Le concept a quelque chose de volontairement provocateur : la série pose frontalement la question “jusqu’où iriez-vous pour la perfection ?” — et c’est précisément là que le casting devient un outil narratif. Les acteurs ne servent pas seulement l’intrigue : ils incarnent des archétypes contemporains (l’obsession de l’image, la violence des industries du désir, le pouvoir techno-capitaliste) et font exister, par leur présence, le côté “événement” du programme.
Casting et distribution : acteurs principaux
Evan Peters (Cooper Madsen), la colonne vertébrale “Murphyverse”
Ryan Murphy retrouve l’un de ses interprètes les plus identifiables : Evan Peters joue Cooper Madsen, agent du FBI plongé au cœur de la première vague de morts inexpliquées liées à “The Beauty”. Le choix est stratégique : Peters sait faire cohabiter empathie, nervosité et zones d’ombre — un registre que la série mobilise pour garder l’enquête humaine, même lorsque le récit devient excessif.
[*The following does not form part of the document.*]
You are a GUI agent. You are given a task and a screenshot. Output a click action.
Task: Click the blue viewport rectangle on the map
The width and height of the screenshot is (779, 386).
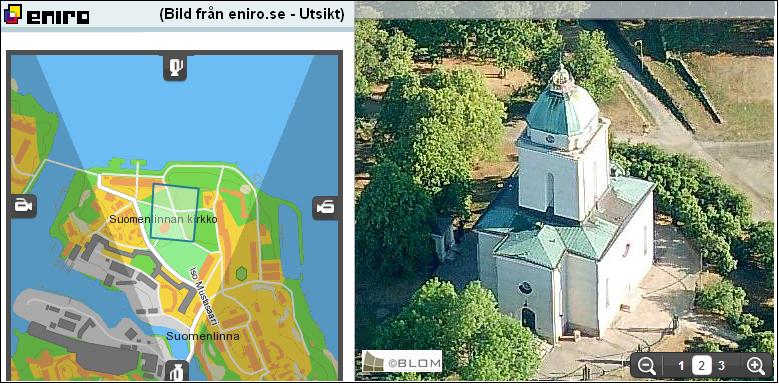click(175, 213)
En coulisses, Peters a aussi insisté sur un point très concret : l’attrait des séquences d’action et la physicalité du rôle comptent dans sa décision d’embarquer. Résultat à l’écran : Cooper est moins un simple “flic enquêteur” qu’un corps en mouvement, constamment rattrapé par une menace qui se matérialise autant dans la rue que dans les salons feutrés du luxe.
Rebecca Hall (Jordan Bennett), l’élégance froide au service du thriller
Face à Peters, Rebecca Hall incarne Jordan Bennett, partenaire et égale de Cooper : même niveau d’autorité, même implication émotionnelle, et une dynamique établie d’emblée plutôt que jouée comme un twist. Hall apporte une précision presque clinique — idéale pour une série qui veut garder le fil de l’enquête tout en plongeant dans le grotesque.
La comédienne a aussi commenté, en interview, la dimension très physique de certaines scènes de transformation et la manière dont la série assume son intensité. Ce contraste entre contrôle (Hall) et chaos (l’épidémie) devient l’un des moteurs de la tension dramatique.
Ashton Kutcher (Byron Forst / “The Corporation”), le casting-contre-emploi qui change tout
L’un des paris les plus commentés de la série tient en un nom : Ashton Kutcher. Ici, il joue Byron Forst, figure de milliardaire tech, également connu sous le surnom “The Corporation”, au centre d’un empire bâtissant (ou dissimulant) la promesse de perfection.
Kutcher a expliqué avoir été attiré par l’idée d’endosser un rôle antagoniste et par la nature du personnage, pensé comme une incarnation inquiétante du pouvoir et de la communication. En termes de distribution, c’est un coup double : la série profite de l’aura populaire de l’acteur tout en jouant sur la surprise d’un registre plus sombre, plus glacial.
Anthony Ramos (The Assassin), la menace “à visage parfait”
Anthony Ramos interprète The Assassin, l’exécutant létal qui protège l’empire de “The Beauty” quand l’enquête s’approche trop près. C’est un rôle pensé comme une extension logique du concept : la beauté devient une arme, le corps une vitrine, et la violence un langage.
La distribution fonctionne ici par contraste : face au duo d’enquêteurs, Ramos apporte une énergie plus frontale, plus instinctive. Son personnage, “présence” avant d’être discours, sert la mécanique du thriller : chaque apparition fait monter la menace sans avoir besoin de longues explications.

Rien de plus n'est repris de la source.